Boyd’s attorney, Lynette Petruska, said this failure helped contribute to the deadly outbreak that the shelter then turned around and profited from.
“It appears they benefited from their own negligence,” she said.
But Boyd and Petruska argue that the mistreatment within Stray Rescue doesn’t stop with the animals.
Boyd said there were multiple instances in which Grim and others in a position of leadership allowed for a hostile work environment.
She said one manager, in particular, was racist.
“A black girl came in to give her application, and before she even turned away to walk out, she (the manager) tossed it in the trash can,” Boyd said.
Boyd also recalled instances in which African-Americans in the shelter were referred to as “ghetto.”
Her suit alleges that Stray Rescue also retaliates against those who attempt to speak up and report workplace issues.
“If somebody saw something that happened in there and took it to upper management, they would be gone,” Boyd said.
In her case, she said she attempted to report incidents of dogs being killed and racially charged language, and was met with hostility from Grim.
She said he called her while she was on vacation and informed her she was fired.
“He seemed ready to pick a fight,” she said.

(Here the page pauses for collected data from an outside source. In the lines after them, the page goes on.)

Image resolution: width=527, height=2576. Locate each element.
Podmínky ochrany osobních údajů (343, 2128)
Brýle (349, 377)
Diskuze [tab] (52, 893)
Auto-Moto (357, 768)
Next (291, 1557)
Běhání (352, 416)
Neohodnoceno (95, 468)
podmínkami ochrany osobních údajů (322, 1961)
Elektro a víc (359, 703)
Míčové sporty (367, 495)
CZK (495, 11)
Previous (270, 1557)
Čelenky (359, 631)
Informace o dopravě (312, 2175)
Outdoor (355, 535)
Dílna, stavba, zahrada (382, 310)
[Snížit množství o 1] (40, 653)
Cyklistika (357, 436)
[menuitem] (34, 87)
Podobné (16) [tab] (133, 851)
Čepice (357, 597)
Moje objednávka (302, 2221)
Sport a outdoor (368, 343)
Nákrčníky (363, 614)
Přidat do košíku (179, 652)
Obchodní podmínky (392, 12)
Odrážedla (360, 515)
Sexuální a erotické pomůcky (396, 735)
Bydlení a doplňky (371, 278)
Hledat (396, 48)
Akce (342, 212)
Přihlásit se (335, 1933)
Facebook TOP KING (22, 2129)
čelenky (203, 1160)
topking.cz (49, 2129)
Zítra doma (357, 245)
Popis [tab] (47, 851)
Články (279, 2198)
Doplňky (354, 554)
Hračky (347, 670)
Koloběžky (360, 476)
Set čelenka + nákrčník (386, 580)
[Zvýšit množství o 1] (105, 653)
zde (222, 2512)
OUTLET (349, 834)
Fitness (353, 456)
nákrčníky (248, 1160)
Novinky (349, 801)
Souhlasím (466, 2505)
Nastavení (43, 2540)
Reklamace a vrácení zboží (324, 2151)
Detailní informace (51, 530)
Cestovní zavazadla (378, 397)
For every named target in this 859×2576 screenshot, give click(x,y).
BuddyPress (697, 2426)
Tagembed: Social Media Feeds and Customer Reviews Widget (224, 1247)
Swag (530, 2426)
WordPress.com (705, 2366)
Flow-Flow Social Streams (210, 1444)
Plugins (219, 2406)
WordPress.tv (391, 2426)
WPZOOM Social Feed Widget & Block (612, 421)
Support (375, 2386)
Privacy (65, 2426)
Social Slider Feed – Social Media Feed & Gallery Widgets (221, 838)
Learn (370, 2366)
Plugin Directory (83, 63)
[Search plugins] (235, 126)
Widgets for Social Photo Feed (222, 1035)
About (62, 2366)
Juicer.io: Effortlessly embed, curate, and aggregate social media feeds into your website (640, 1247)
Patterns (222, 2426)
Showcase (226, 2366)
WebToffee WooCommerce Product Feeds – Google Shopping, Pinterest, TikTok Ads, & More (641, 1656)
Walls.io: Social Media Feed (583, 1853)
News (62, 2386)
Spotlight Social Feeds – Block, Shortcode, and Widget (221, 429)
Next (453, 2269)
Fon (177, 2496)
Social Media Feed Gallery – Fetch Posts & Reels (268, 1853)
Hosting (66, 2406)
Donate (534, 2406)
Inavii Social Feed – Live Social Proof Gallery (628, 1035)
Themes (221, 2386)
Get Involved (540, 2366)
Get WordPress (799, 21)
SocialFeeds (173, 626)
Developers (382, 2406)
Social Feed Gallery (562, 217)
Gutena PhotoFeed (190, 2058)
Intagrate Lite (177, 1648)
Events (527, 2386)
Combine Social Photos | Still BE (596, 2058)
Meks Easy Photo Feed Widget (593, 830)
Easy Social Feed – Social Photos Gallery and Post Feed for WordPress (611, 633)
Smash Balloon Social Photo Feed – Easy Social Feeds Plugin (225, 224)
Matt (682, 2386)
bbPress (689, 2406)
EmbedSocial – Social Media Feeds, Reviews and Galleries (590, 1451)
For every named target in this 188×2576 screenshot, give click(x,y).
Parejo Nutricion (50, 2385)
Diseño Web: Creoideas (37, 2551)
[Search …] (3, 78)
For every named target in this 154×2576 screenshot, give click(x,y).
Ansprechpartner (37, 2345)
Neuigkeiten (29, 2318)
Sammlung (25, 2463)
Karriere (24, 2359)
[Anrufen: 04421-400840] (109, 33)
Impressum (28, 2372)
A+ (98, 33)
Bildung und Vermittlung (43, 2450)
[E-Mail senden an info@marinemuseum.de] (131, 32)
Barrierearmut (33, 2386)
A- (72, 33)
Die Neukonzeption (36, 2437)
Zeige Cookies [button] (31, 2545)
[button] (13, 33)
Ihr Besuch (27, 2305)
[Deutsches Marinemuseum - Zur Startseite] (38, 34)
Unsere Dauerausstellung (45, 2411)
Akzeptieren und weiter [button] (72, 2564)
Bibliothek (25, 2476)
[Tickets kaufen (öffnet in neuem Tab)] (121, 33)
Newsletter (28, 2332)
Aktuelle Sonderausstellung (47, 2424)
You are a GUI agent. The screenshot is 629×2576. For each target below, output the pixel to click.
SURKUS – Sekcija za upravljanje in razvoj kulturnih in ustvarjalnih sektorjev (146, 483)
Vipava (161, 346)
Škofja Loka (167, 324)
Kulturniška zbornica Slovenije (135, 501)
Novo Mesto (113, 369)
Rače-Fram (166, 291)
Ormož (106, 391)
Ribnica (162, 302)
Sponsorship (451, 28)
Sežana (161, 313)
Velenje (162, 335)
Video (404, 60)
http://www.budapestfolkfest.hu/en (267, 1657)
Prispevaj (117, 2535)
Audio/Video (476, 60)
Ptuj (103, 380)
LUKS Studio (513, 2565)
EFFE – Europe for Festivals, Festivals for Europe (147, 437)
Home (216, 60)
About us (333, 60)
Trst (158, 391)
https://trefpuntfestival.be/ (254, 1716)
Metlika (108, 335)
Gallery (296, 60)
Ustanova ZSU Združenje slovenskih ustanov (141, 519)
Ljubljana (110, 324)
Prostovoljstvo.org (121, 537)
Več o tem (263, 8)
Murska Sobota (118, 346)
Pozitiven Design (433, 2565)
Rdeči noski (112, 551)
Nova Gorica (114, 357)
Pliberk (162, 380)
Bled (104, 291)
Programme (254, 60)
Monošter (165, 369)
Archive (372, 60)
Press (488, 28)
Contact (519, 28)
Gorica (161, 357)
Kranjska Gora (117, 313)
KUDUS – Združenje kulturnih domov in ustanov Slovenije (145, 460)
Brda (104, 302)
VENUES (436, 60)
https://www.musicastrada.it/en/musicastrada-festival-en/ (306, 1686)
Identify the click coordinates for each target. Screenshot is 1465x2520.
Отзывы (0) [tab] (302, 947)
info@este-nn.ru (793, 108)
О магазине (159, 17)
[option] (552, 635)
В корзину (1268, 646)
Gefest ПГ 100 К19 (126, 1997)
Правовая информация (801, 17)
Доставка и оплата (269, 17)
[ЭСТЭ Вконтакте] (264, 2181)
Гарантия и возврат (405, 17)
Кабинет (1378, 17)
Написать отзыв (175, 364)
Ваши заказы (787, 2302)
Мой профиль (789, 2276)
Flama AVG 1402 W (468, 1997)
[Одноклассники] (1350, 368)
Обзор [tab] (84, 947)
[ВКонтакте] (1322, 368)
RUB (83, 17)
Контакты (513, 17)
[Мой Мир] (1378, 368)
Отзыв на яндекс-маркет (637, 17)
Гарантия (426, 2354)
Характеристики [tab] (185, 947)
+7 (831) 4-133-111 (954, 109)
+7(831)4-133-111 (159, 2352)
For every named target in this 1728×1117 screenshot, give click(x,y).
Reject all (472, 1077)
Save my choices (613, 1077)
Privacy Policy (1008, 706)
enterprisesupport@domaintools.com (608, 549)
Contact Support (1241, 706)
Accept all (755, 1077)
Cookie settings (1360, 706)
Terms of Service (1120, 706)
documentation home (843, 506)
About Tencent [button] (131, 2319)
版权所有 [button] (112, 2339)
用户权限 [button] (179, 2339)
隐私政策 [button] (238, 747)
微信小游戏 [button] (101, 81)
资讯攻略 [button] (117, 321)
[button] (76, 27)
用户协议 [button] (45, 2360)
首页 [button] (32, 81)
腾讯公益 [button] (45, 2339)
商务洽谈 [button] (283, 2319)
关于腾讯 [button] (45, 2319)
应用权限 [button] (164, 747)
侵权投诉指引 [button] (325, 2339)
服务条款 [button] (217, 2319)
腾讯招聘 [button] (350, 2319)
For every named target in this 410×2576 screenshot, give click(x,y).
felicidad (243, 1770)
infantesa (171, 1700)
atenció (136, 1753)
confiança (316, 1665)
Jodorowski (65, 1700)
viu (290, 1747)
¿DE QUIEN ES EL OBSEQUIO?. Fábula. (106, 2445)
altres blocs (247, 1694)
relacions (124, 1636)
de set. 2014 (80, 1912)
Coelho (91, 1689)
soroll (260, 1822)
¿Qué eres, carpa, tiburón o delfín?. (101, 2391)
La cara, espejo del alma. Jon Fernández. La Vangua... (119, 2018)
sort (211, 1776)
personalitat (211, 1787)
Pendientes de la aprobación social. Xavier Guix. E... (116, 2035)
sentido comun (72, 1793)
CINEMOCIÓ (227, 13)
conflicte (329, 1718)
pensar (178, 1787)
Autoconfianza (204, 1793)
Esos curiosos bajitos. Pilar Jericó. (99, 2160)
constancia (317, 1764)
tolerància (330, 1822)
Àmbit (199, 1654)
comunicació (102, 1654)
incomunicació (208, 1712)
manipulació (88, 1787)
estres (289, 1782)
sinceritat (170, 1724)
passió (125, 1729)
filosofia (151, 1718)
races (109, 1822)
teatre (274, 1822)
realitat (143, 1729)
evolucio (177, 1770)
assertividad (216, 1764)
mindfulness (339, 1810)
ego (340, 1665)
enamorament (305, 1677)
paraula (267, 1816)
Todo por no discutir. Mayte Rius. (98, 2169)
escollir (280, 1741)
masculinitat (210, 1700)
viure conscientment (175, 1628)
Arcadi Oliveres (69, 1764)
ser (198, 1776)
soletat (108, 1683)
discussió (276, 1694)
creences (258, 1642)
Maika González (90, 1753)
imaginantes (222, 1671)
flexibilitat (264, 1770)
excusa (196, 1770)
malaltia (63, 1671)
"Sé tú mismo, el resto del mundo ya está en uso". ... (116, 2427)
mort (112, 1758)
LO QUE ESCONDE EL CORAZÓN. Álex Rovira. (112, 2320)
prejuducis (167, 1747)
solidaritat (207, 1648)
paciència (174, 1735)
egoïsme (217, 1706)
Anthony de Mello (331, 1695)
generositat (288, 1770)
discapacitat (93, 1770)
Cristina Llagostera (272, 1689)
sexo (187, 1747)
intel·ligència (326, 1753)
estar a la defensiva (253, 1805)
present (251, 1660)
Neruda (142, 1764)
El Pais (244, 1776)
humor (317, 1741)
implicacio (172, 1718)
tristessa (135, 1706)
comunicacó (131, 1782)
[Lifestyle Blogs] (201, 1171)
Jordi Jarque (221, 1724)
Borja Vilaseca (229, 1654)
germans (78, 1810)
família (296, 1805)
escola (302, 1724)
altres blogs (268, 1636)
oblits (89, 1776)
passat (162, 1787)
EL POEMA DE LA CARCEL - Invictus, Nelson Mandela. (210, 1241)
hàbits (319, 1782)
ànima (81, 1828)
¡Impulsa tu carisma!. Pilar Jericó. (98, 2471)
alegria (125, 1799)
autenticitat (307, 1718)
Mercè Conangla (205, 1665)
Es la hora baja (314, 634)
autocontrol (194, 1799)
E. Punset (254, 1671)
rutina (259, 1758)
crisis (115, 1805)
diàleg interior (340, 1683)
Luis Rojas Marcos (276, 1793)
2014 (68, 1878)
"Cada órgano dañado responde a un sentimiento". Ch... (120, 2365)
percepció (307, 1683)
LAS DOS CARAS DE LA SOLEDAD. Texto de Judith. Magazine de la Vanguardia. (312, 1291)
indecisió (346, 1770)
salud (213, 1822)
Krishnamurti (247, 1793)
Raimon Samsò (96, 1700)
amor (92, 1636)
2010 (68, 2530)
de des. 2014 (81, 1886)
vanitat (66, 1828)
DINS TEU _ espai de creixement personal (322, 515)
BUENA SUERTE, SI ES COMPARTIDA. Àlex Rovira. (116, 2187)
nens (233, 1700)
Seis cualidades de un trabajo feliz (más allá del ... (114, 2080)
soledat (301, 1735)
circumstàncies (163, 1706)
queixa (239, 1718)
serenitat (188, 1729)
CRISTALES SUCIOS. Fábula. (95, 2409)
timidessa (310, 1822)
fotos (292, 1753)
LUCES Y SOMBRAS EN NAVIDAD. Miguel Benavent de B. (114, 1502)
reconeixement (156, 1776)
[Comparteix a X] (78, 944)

Boyd said her firing came four days after attempting to speak up.
“I think it happened because I opened my mouth,” she said.
Now her lawsuit is seeking damages.
But Petruska said furthermore, while Stray Rescue does good work, “a change” is needed at the top.
5 On Your Side attempted to get an interview for this story. Instead, we were sent the following statement from the shelter’s attorney, Burton Garland:
Contrary to the false allegations in her lawsuit, Stray Rescue has not violated the Missouri Human Rights Act or behaved in any sort of reckless or negligent manner. Stray Rescue has adopted policies and procedures that strive to prevent and remedy all forms of illegal discrimination in the workplace, including race discrimination and retaliation. In addition, this case involves an individual, Ms. Boyd, who was very upset when she attempted to adopt a stray animal from Stray Rescue and Stray Rescue refused to allow the adoption because Ms. Boyd’s live-in boyfriend had previously been convicted of animal cruelty (The People of the State of Illinois v. Arnez A. Tucker, Case No. 13CM0004067). When she was told she would not be allowed to adopt the animal and that Stray Rescue had allowed someone else to adopt the animal, she became, irate, profane, threatening and belligerent. Stray Rescue will defend itself vigorously against these baseless allegations and is very confident it will be fully vindicated when the evidence is presented in Court.